»»

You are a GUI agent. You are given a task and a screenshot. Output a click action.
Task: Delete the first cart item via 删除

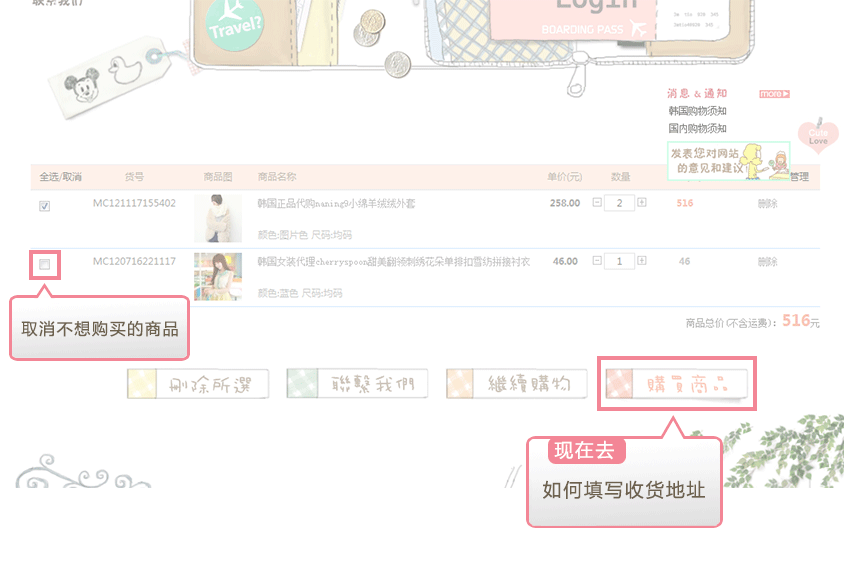tap(767, 203)
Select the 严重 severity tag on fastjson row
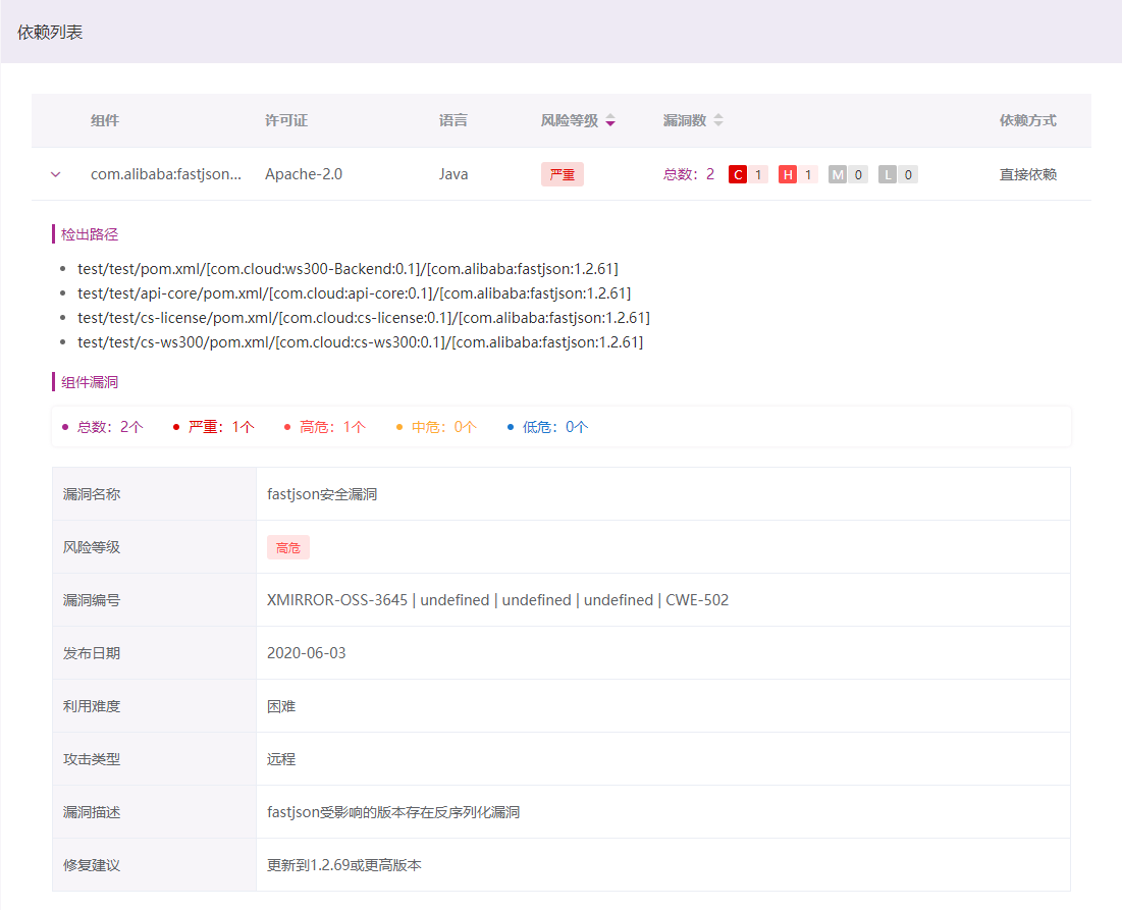 [562, 173]
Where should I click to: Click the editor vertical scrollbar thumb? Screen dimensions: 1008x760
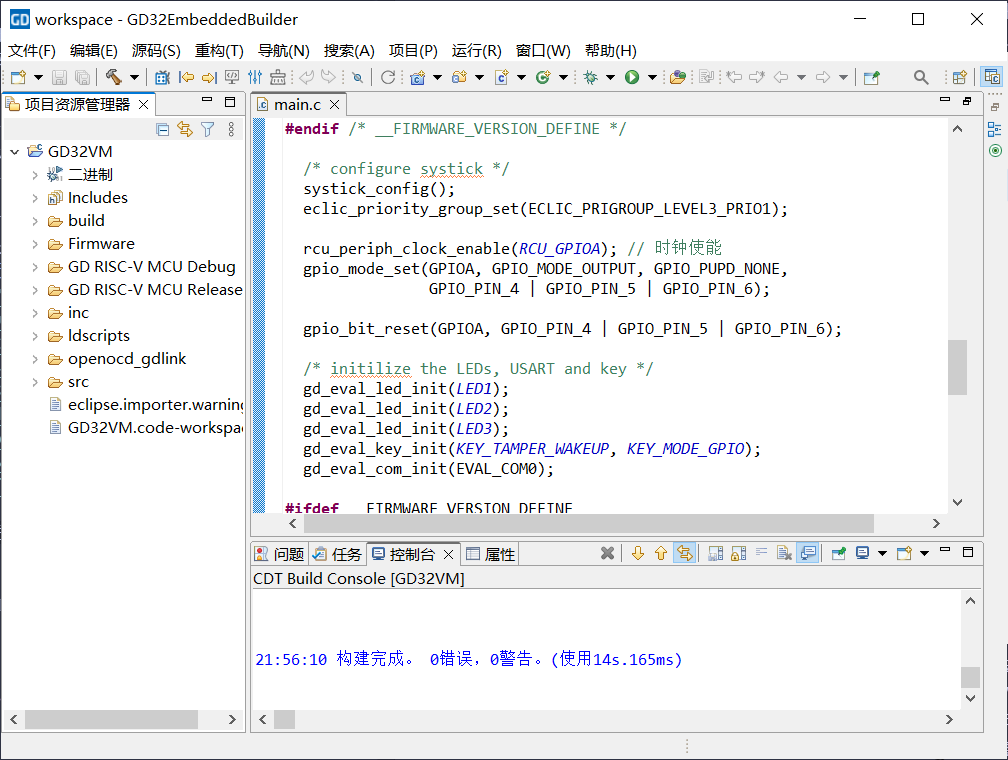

««

A line counts if it contains the string "click"; report how many lines in the material do, giving only the number.

▶ EXERCISE SOLUTION: 2